Because honestly, platforms change their minds. Algorithms ghost you. But if you’ve got someone’s email? Their permission? That’s yours. And in 2025, that’s the only real safety net left.


13) Your 90-Day Action Plan (Checklist + Timeline)

Okay, so… you’ve got 3 months. That’s it. Not some mystical “someday” plan, not “I’ll get to it when life calms down” (it won’t). Ninety days to stop the bleeding, get your blog breathing again, maybe even smiling at you when you open Analytics. Here’s how I hacked it last time mine tanked.

Weeks 1–4 (Diagnose) — Rip the band-aid. Crawl your site, look at the ugly stuff you’ve been ignoring. Thin posts? Merge or kill. Random tags from 2018? Delete. That spammy backlink you pretended didn’t exist? Disavow. Oh, and run a speed test… because if your INP score sucks, people bail before the first sentence loads.

Weeks 5–8 (Rebuild) — Rewrite 5–10 posts with actual first-hand stuff. Screenshots. Messy behind-the-scenes pics. Add a table of contents. Answer real questions people Google, not just the cute ones you like. Internal link like a maniac — I mean, connect everything so Google can binge-read you like Netflix.

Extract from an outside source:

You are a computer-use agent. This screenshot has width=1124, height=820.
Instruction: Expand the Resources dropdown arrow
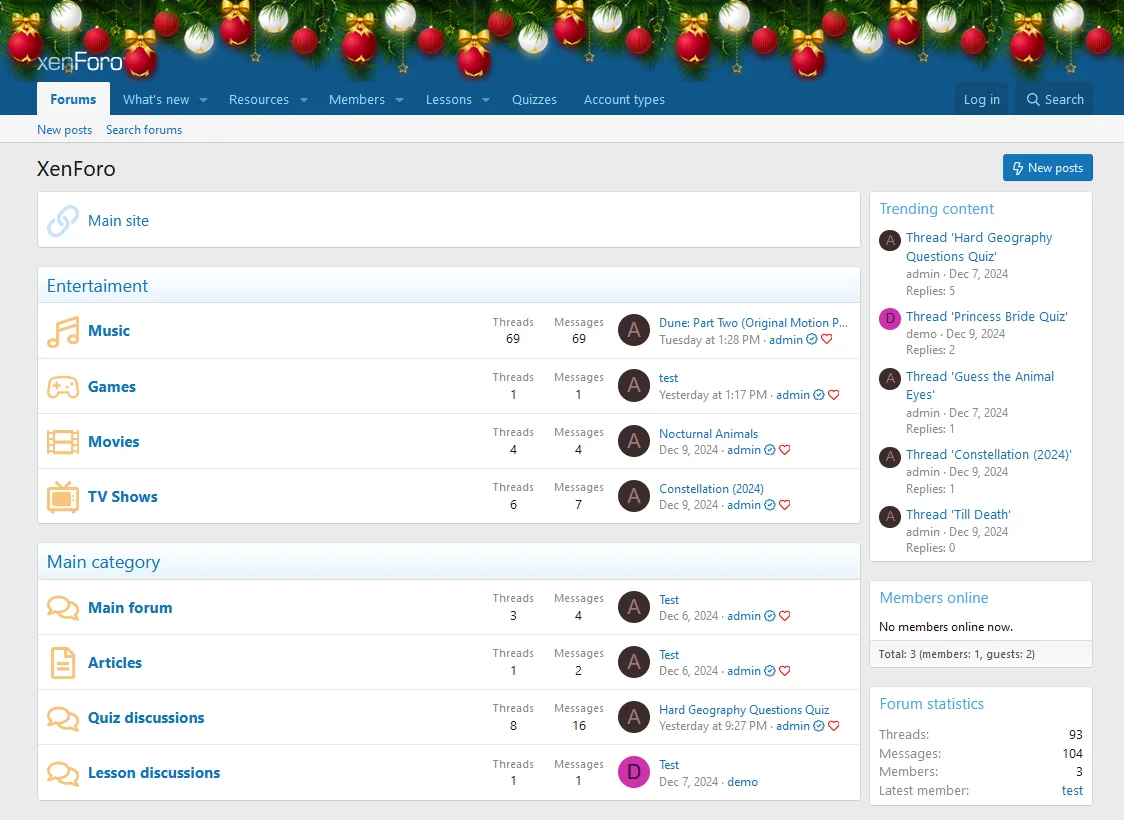click(x=304, y=100)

Weeks 9–12 (Scale) — Push traffic from everywhere but Google. Reddit threads, that one Facebook group you swore you’d never join again, your tiny email list (even if it’s just your cousin). Track clicks, but also… watch if people stick around. That’s the quiet metric that tells you it’s working.

If you want my exact 90 day blog recovery plan checklist, I’ve dumped it in a Notion template. Use it, change it, ignore it — just don’t spend the next 90 days “thinking about it.” That’s how blogs die.


14) FAQ

Q: Is blogging dead in 2025?
Nope. It’s just… different. Like your favorite café changing owners—still coffee, but the vibe’s off. AI’s hogging clicks, Google’s moody, and you can’t just toss up listicles anymore. But if you’ve got something real to say, it’s alive.

Q: How do I get cited in AI Overviews?
Structure your stuff so Google can rip it out without thinking—clear headings, bite-sized answers, and legit sources. And yeah… sometimes they’ll still ignore you.

Q: What’s a good INP score?
Under 200ms. That’s the golden number. Anything slower feels like you’re trying to open a stubborn jar lid. Users bounce. Rankings slide.

Q: How do I know if a core update hit me?
Traffic graph suddenly looks like it fell off a cliff? That’s one clue. Check Google Search Console dates against update chatter. If they match, well… welcome to the club.

Q: Can I outrank Reddit?
Sometimes. Pick stuff they can’t do—personal stories, deep research, your own photos. Don’t just rewrite threads. People can smell that.

Q: Is AI content worth it?
If it’s only AI, nah. Feels like microwaved leftovers. Use it as a helper, but add your own seasoning—or people will taste the bland.